I took a glance through the list of past Caldecott winners and recognized a small handful of classics, but my favorite on this list would have to be the 1964 winner, Where The Wild Things Are by Maurice Sendak.
I looked up this book on Wikipedia and learned even more about this cute story than I bargained for. I can remember reading this book as a child, but my memory of it is a bit foggy, because I’d forgotten how terrific the book was. Here is Wikipedia’s description of this classic children’s book:
The book tells the story of Max, who one evening plays around his home, “making mischief” in a wolf costume (chasing the dog with a fork, etc.). As punishment, his mother sends him to bed without supper. In his room, a mysterious, wild forest grows out of his imagination, and Max journeys to the land of the Wild Things. They are fearsome-looking monsters, but Max conquers them with a scary look and he is made the King of all Wild Things. However, he soon finds himself lonely and homesick, and he returns home to his bedroom.

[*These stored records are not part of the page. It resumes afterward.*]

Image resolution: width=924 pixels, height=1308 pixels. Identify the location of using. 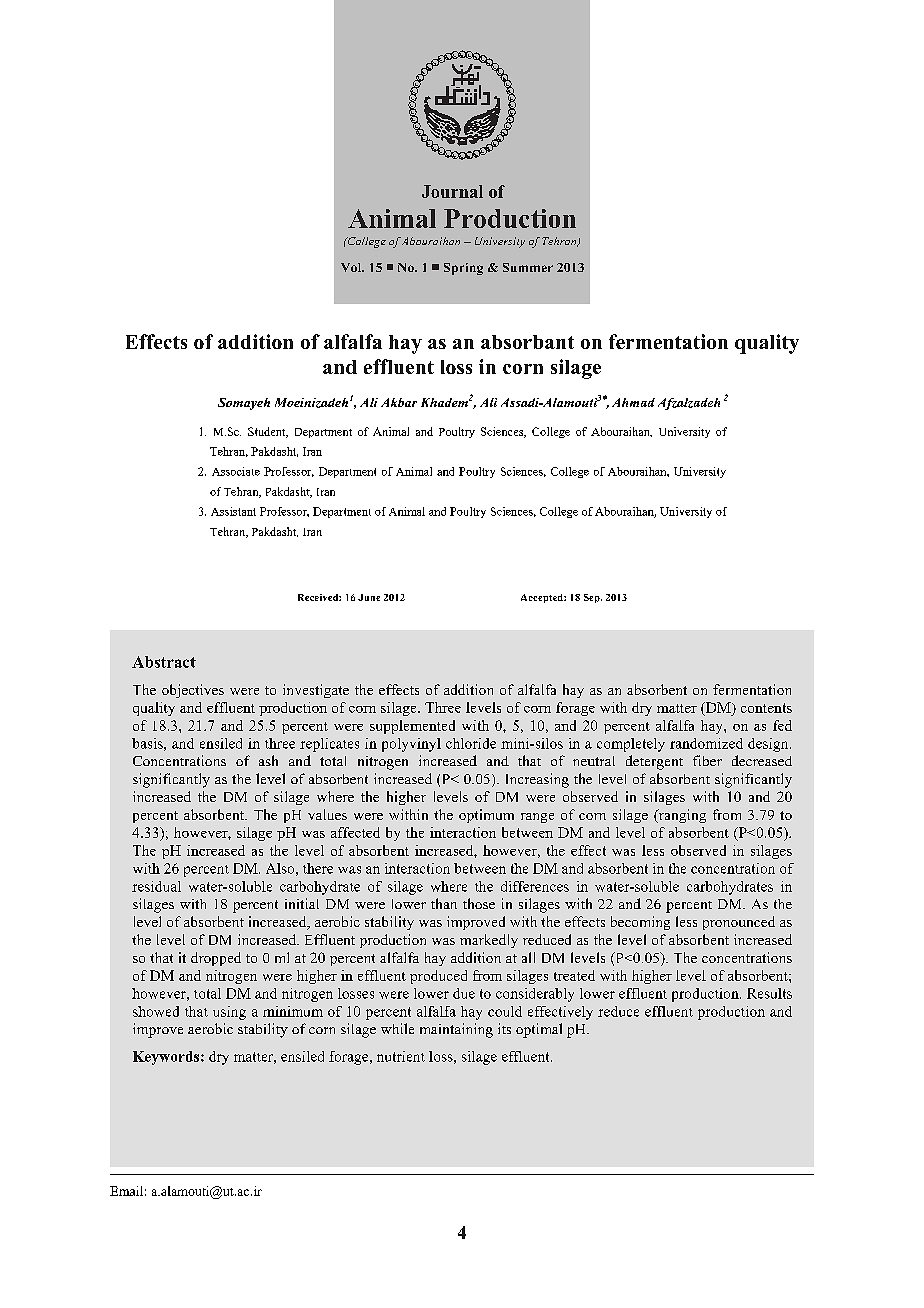
(229, 1013).
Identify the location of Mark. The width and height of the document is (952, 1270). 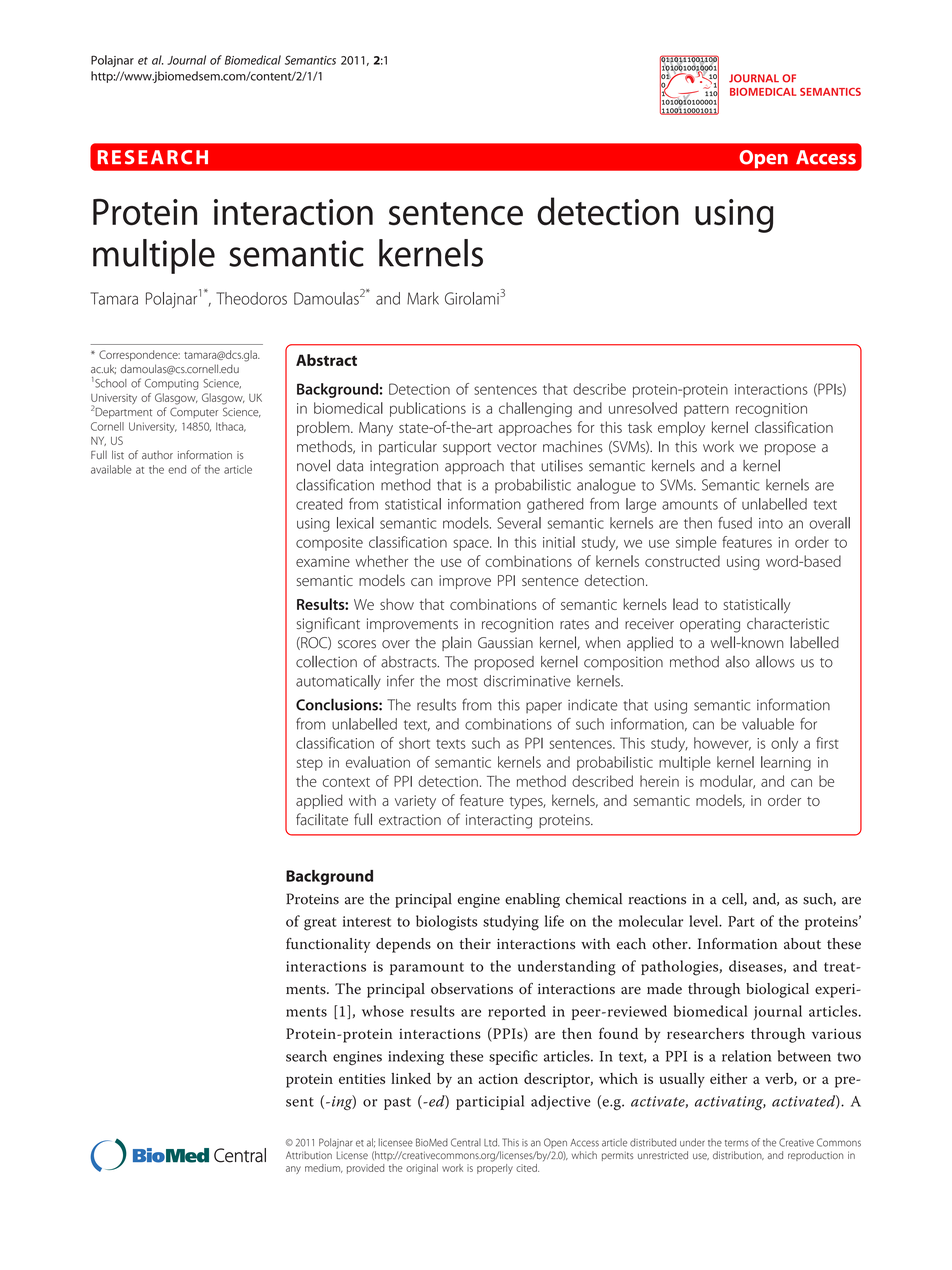
(423, 298).
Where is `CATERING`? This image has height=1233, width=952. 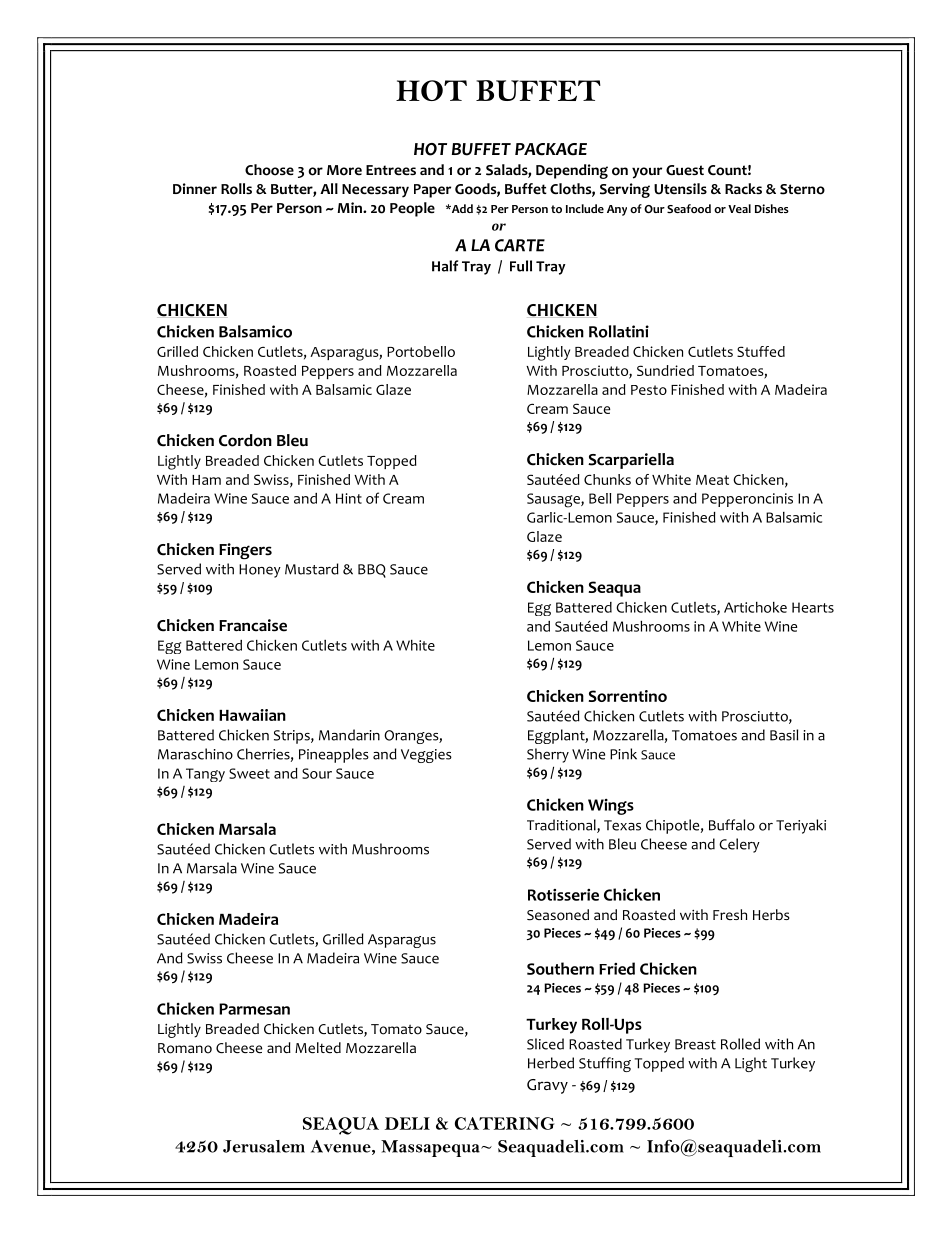 CATERING is located at coordinates (504, 1123).
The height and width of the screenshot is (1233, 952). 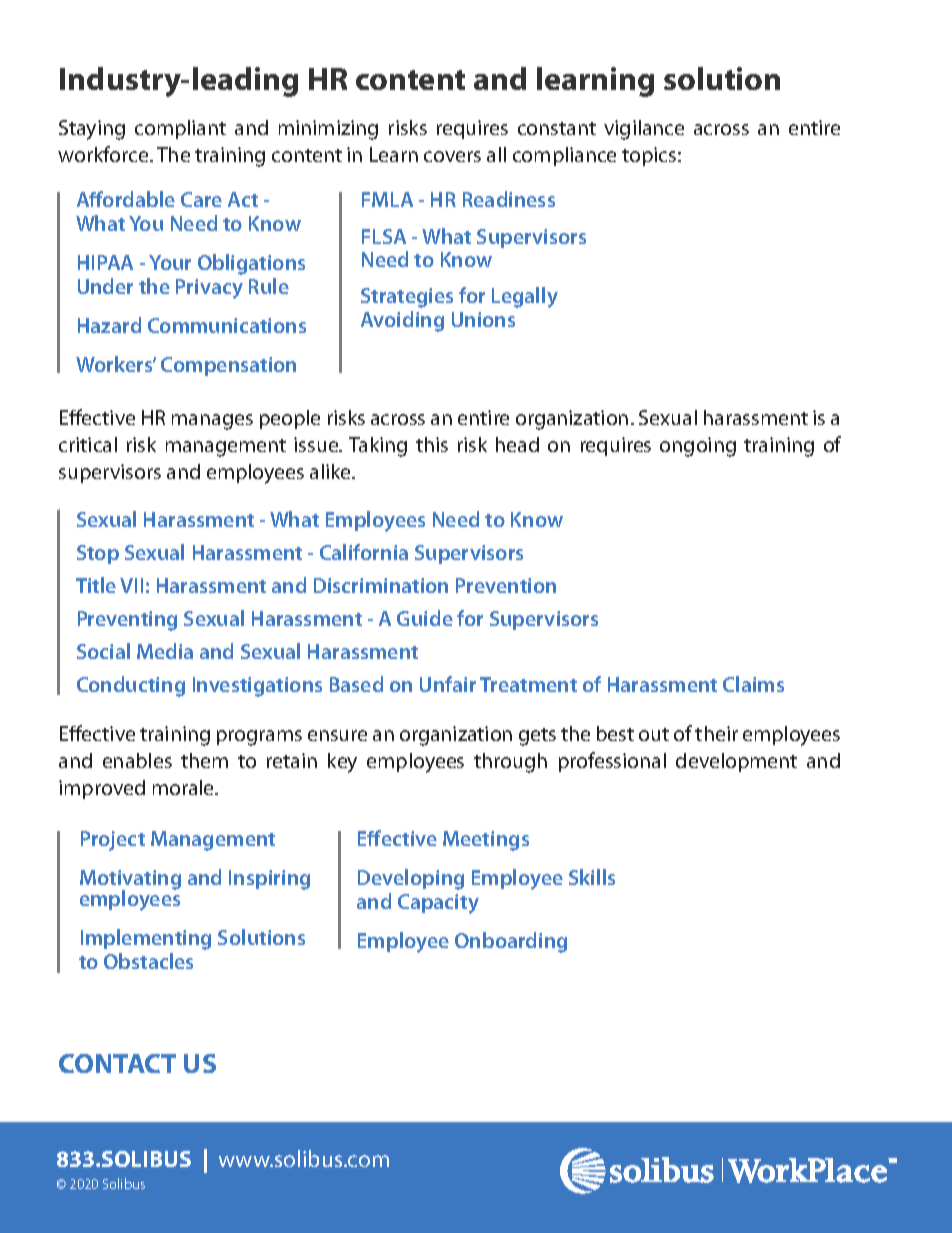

He finds his supper waiting for him … “And it was still hot.”
Did you know that this book was originally going to feature horses instead of monsters? “Sendak said he switched when he discovered that he could not draw horses.” I loved this book as a child and I look forward to reading it to my son soon – it is actually very high on my list of preferred Christmas presents for him. Toys, he has a plenty, but classic children’s literature is one area I think he could benefit from having more of. But them, maybe that’s just the book addict in me speaking.